Атлас
Войти  

Также по теме

Люди большого города. Лидия Мониава

Менеджер детской программы фонда «Вера» — о том, зачем она писала письмо патриарху, почему благотворительность должна быть нищей и в каком случае реанимация страшнее смерти

  • 12206
Лидия Мониава

— Ваше письмо, призывающее патриарха к милосердию в отношении участниц Pussy Riot, довольно дерзкое для девушки, которая каждую неделю ходит в церковь.

— Я не считаю его дерзким. Мне в голо­ву не приходило, что у патриарха может быть другая позиция, что он считает эту акцию происками дьявола и чем-то в этом роде. Я думала, что он за милосердие, но просто еще не высказался.

— А зачем вы вообще письмо написали?

— Написала, потому что было совершенно невозможно молчать, когда все спикеры от РПЦ и православные в интернете хором говорят, что нужно девушек на­казать, причем как можно более строго. И не было ни одного голоса за то, что это совершенно не дело церкви — призывать к наказанию, а дело церкви — призывать к милосердию. И абсолютно не важно, что они сделали, важно, с какой агрессией на них верующие люди накинулись. Это письмо также в защиту церкви, которая во время этих обвинений стала не церковью, а отделом КГБ.

— В письме патриархии, которое потом за­читывали в церквях, говорилось о наказании не только участниц группы, но и всех, кто распространяет о них информацию. А Всеволод Чаплин, например, заявил, что девушки вообще за акцию могут быть отлучены от церкви. Вам самой не страшно было включаться в их защиту?

— Чаплин сказал, что меня нельзя допускать к причастию, но это не в его компетенции. Отлучать от причастия и от церк­ви имеет право только патриарх и священник. Если патриарх это осуществит, конечно, это будет уже совсем за гранью, но я перейду в любую другую христианскую конфессию.

— Как вам проповедь патриарха по поводу Pussy Riot?

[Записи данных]
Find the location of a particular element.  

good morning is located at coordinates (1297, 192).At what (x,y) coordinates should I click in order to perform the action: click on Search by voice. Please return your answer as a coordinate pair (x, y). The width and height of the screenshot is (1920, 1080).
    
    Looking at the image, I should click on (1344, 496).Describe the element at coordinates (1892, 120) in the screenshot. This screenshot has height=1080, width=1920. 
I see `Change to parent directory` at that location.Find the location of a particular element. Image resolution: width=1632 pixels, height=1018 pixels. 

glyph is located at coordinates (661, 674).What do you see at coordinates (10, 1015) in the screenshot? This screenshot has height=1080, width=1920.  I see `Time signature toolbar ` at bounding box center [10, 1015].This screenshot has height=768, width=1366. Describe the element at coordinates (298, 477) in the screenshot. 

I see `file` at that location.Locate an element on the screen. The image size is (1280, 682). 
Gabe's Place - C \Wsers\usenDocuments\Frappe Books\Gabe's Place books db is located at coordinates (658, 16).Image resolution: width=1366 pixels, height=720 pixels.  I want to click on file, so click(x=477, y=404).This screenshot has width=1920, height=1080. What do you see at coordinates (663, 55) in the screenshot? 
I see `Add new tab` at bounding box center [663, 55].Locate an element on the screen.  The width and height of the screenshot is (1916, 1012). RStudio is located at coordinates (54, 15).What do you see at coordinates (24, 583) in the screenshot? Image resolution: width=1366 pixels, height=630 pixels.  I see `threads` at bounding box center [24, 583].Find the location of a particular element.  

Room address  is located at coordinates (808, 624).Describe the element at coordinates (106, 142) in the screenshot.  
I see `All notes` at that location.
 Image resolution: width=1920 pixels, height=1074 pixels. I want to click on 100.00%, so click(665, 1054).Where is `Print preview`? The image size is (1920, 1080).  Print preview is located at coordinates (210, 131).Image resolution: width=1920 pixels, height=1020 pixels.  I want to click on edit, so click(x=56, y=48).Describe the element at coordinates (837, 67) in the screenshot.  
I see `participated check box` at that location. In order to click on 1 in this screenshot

ЧТО ТРЕБУЕТСЯ >> Выпишите из интервью с Лидией Мониавой все предложения, которые заканчиваются вопросительным знаком. Записи здесь не нужны.

РЕШЕНИЕ ЗАДАЧИ >>
— А зачем вы вообще письмо написали?
— Вам самой не страшно было включаться в их защиту?
— Как вам проповедь патриарха по поводу Pussy Riot?